▸ **REQUIRED ACTION**: The entries below contain pictures, which are to be left out; write out exactly, and only, the lines from the line with "You are a computer-use" up to and including the line with "You are a GUI".

[Dataset items]
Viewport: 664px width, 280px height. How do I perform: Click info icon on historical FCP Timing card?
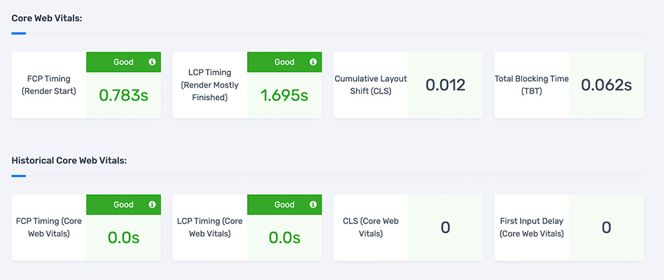tap(152, 205)
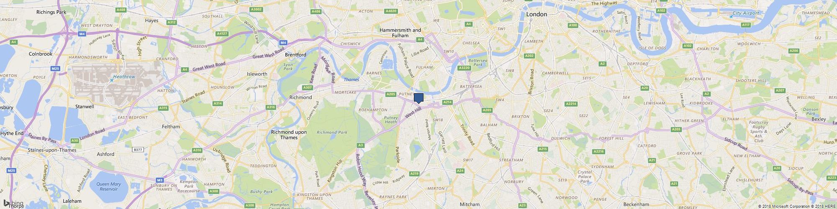837x209 pixels.
Task: Click the Hammersmith and Fulham label
Action: click(400, 33)
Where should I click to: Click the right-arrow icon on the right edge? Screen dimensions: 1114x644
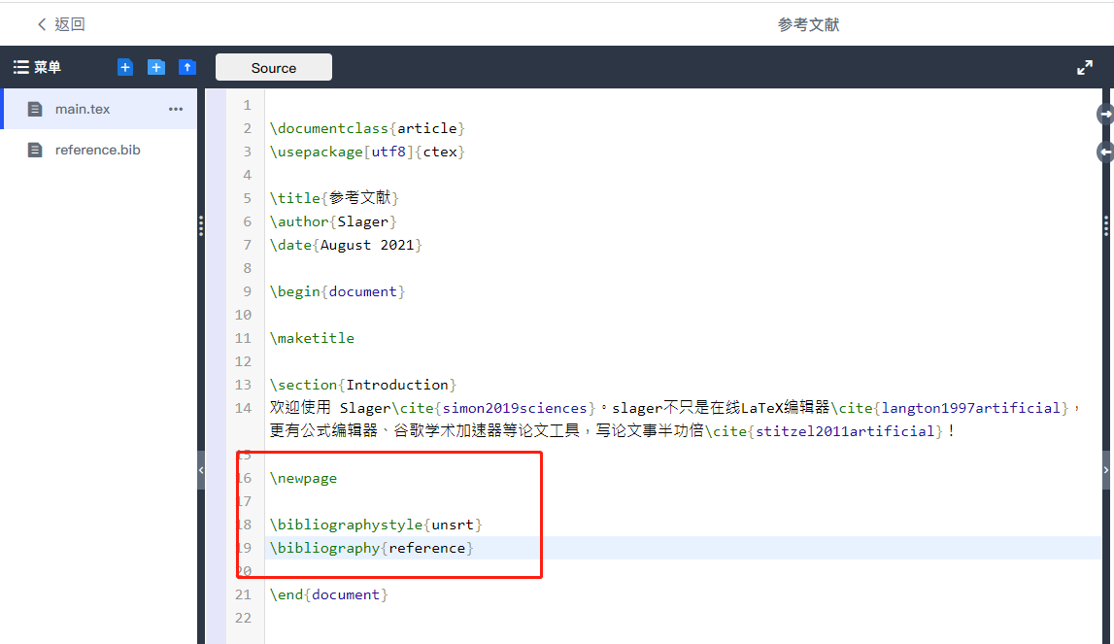click(1105, 114)
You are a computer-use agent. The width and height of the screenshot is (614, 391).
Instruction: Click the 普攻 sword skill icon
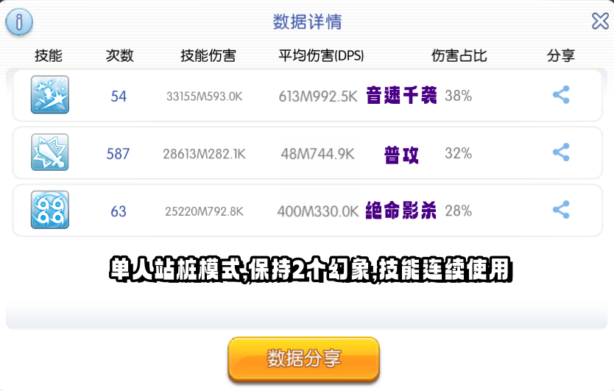tap(50, 152)
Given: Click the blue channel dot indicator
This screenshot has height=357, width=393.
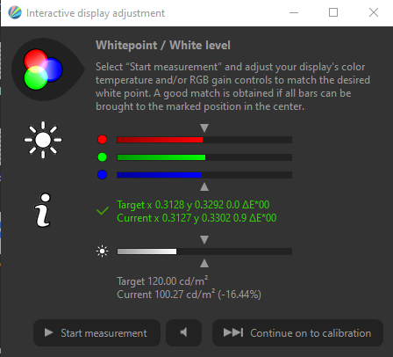Looking at the screenshot, I should pyautogui.click(x=102, y=175).
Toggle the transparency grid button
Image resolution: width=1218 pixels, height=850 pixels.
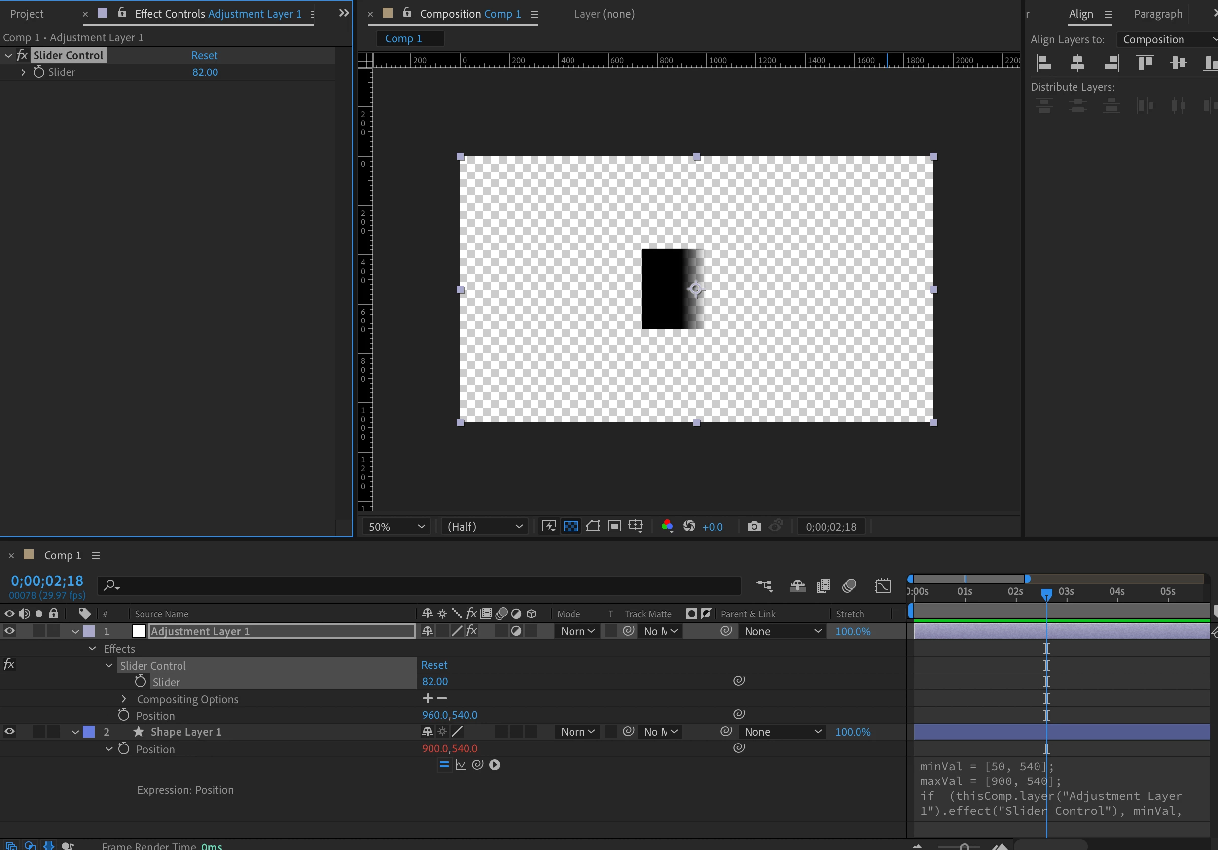pyautogui.click(x=571, y=527)
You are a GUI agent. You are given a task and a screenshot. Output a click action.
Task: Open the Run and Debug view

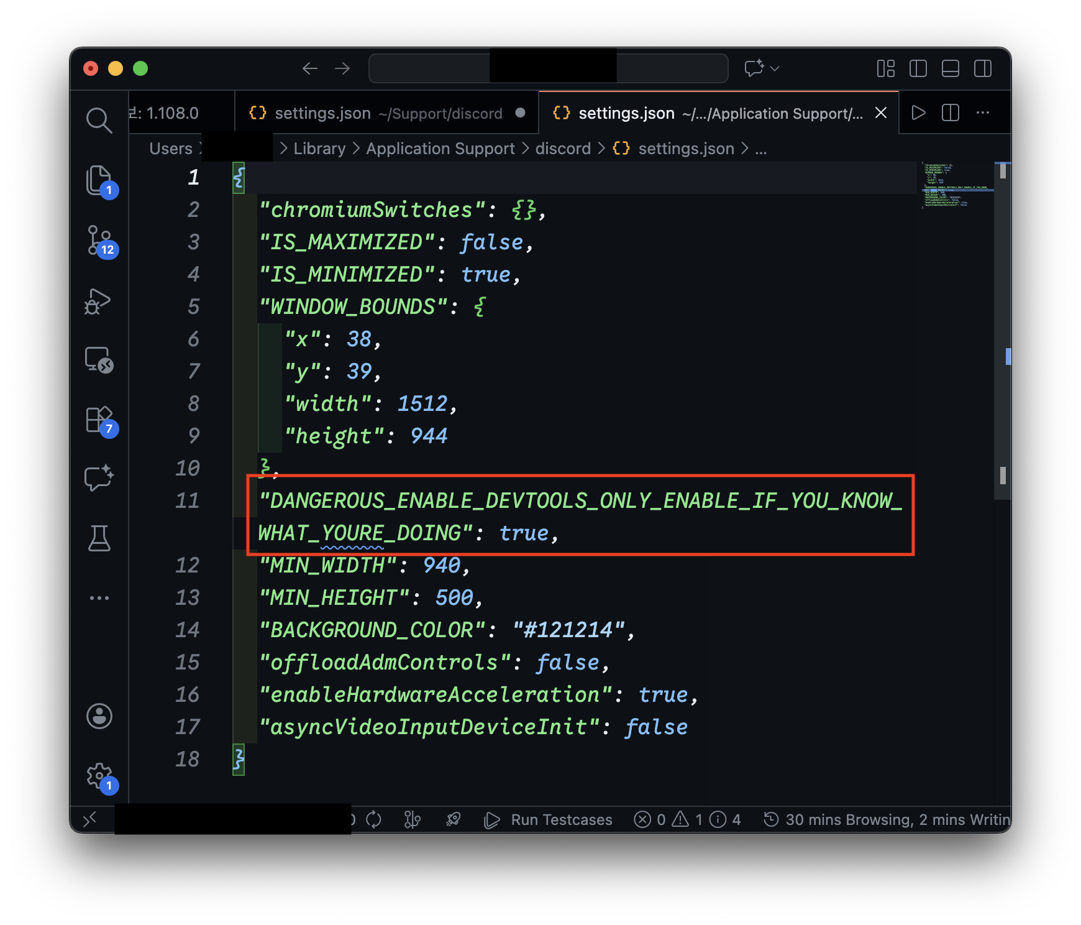99,301
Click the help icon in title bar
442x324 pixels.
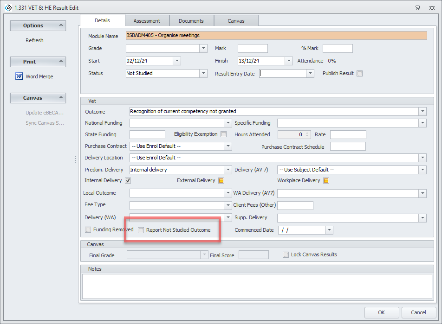pos(417,7)

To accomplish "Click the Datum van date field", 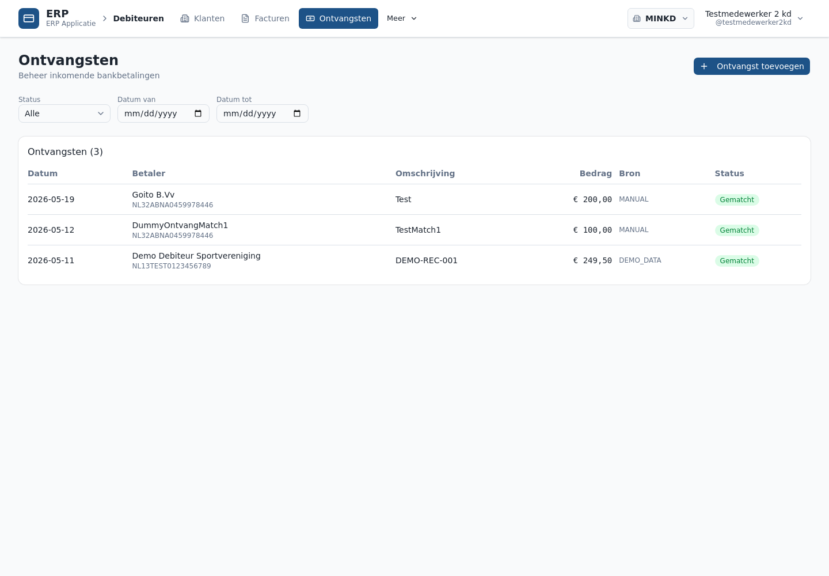I will click(x=163, y=113).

▸ **YOUR SOLUTION**:
You are a computer-use agent. The width and height of the screenshot is (614, 391).
Instruction: Click the 普攻 sword skill icon
tap(50, 152)
Given: Click the blue channel dot indicator
This screenshot has height=357, width=393.
Looking at the screenshot, I should pyautogui.click(x=102, y=175).
Toggle the transparency grid button
Image resolution: width=1218 pixels, height=850 pixels.
pyautogui.click(x=571, y=527)
You are a GUI agent. You are given a task and a screenshot. Output a click action.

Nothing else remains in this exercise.